■ Document section
There was a wannabe Ninja named Stu Who gave Kalgat a short story to do But his creative thoughts they went whoosh Just like his tags out there in the bush And that is why Paul is a douche
Very nice, but know that Fly will be along soon to critique you limerick structure and rhyming...
Grrr's old man Fly was not limerick shy so kalgat listen to that cause thats not bad for a white guy
Q1 : How did the game go
Paul: Paul : Those fucking dipshit hackers came at us like a bull trying to ram a Spaniard in tights
Paul: "Firstly they went on and on and on about UAC! Fuck UAC! UAC ain't nothing, why you niggas questioning my honour? Is it because I am black?"
Paul: "Then they came to a knife fight with a sword! A sword I tell you! Those limp wristed fools need a sword to counter act our brilliance"
Paul: "Didn't matter though, even though we lost the knife fight we still go the maps we wanted,nooooooobs!"
Paul: "After that I didn't concentrate much because I busy getting blown by all of the PewPew guys mom's"

■ Required work
**1)** In the forum post, what did the hackers bring to the knife fight?
**2)** Repeat the part of the forum post between "There was a" and "structure and rhyming...", inclusive.

■ Dataset rows
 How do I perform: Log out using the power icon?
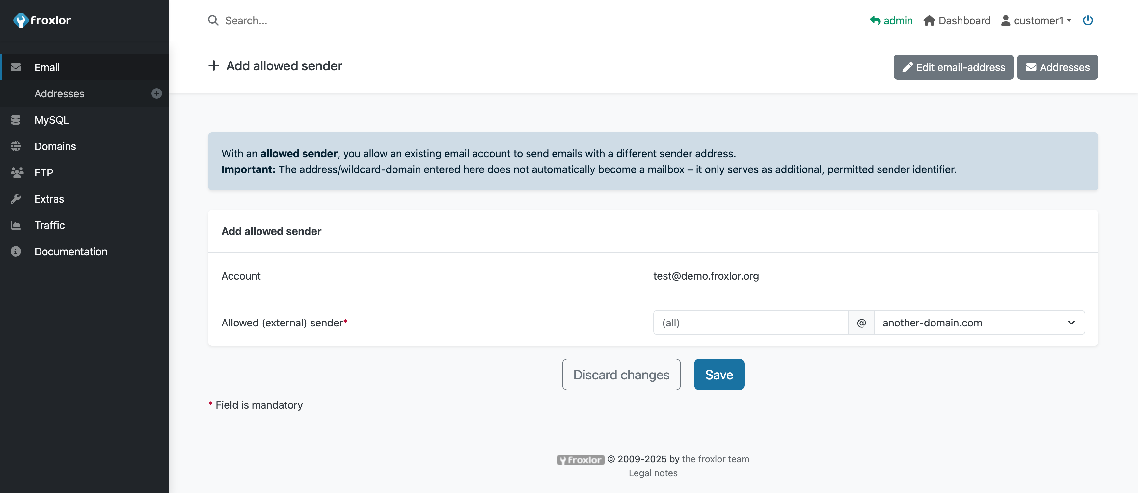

* * *

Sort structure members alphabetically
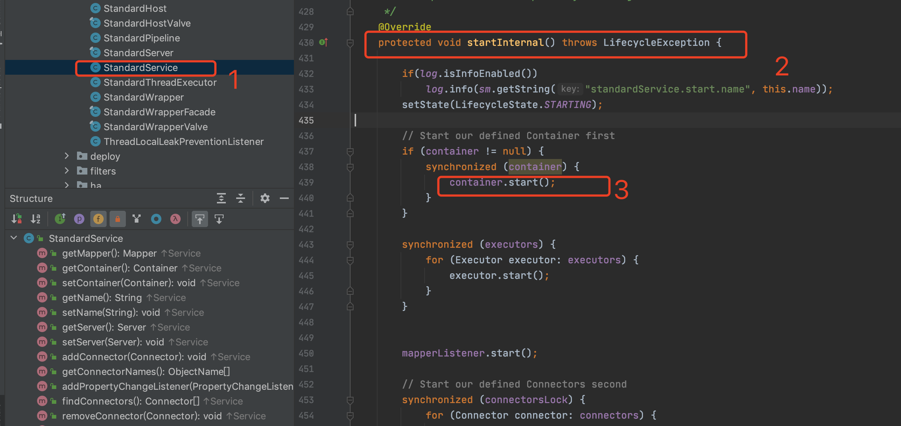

■ Answers for this exercise
**1)** A sword.

**2)**
There was a wannabe Ninja named Stu Who gave Kalgat a short story to do But his creative thoughts they went whoosh Just like his tags out there in the bush And that is why Paul is a douche
Very nice, but know that Fly will be along soon to critique you limerick structure and rhyming...